No início do século XIX, a luta pela independência do Brasil encontrou resistência violenta em algumas províncias, e nenhuma foi tão combativa quanto a Bahia. Após a proclamação da independência por Dom Pedro I, em setembro de 1822, os baianos seguiram enfrentando tropas portuguesas que insistiam em manter o controle sobre Salvador. As batalhas se intensificaram, especialmente no Recôncavo Baiano, onde camponeses, negros libertos, mulheres, religiosos e jovens formaram milícias populares contra o domínio lusitano. 

Em meio a esse cenário, emergiu a figura de Corneteiro Lopes, um jovem mestiço de origem popular, cuja idade girava em torno dos 13 a 14 anos. Lopes integrava o Exército Libertador como ajudante e tocador de corneta — instrumento fundamental nas comunicações em campo de batalha, usado para comandos, alertas e, sobretudo, cerimônias. Ele não era um soldado comum: era o menino que se movia entre fileiras de combatentes adultos com responsabilidade e bravura, ganhando respeito por sua dedicação.

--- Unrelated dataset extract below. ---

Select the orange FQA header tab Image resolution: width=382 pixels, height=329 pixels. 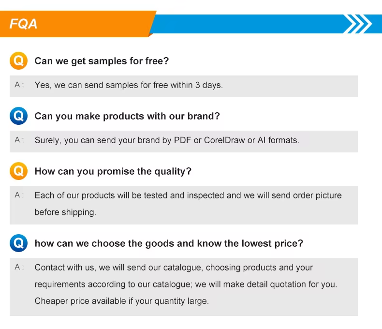tap(77, 24)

 A campanha militar culminou em 2 de julho de 1823, quando, após meses de luta e resistência popular organizada, as tropas portuguesas foram finalmente expulsas de Salvador. Nesse dia histórico, uma multidão se reuniu para celebrar a liberdade conquistada com sangue e sacrifício. E foi Corneteiro Lopes quem recebeu a honrosa missão de anunciar a vitória. Com sua corneta nas mãos, ele soprou o toque da independência em praça pública, selando com som e emoção a derrota final do império português na Bahia.

 A cena do menino tocando a corneta em meio à multidão tornou-se um dos símbolos mais poderosos do 2 de Julho. Ela representa não apenas a vitória militar, mas o protagonismo do povo baiano — em especial da juventude popular — na construção da liberdade. Corneteiro Lopes, apesar de não estar nos livros tradicionais com o mesmo destaque de imperadores e generais, entrou para o imaginário da resistência como aquele que soprou o futuro. 

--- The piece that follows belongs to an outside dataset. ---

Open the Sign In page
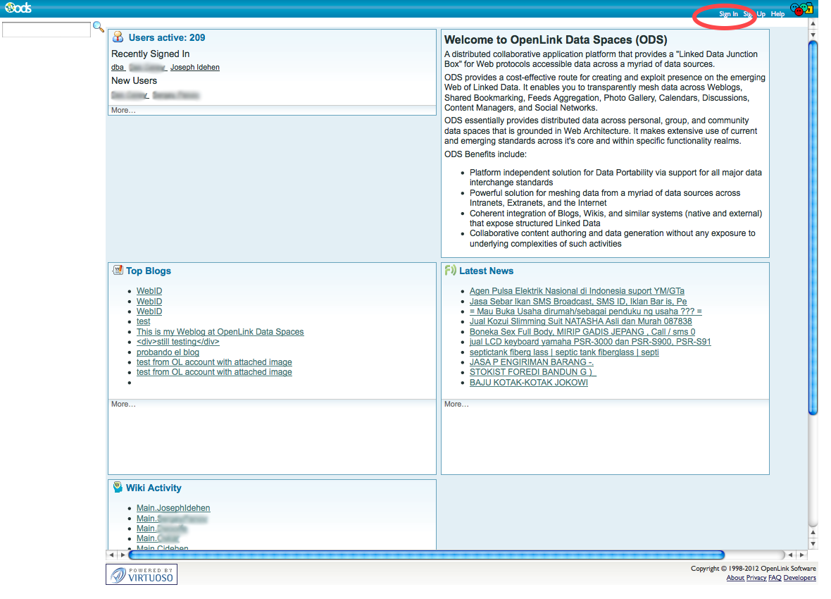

Hoje, a memória de Corneteiro Lopes é reverenciada em desfiles cívicos, músicas populares e representações teatrais. Seu gesto simples, mas monumental, é lembrado todos os anos nas celebrações do 2 de Julho, quando crianças marcham segurando cornetas em sua homenagem. Sua história é uma ponte entre passado e presente, lembrando que a liberdade também se escreve com sopro, coragem e juventude.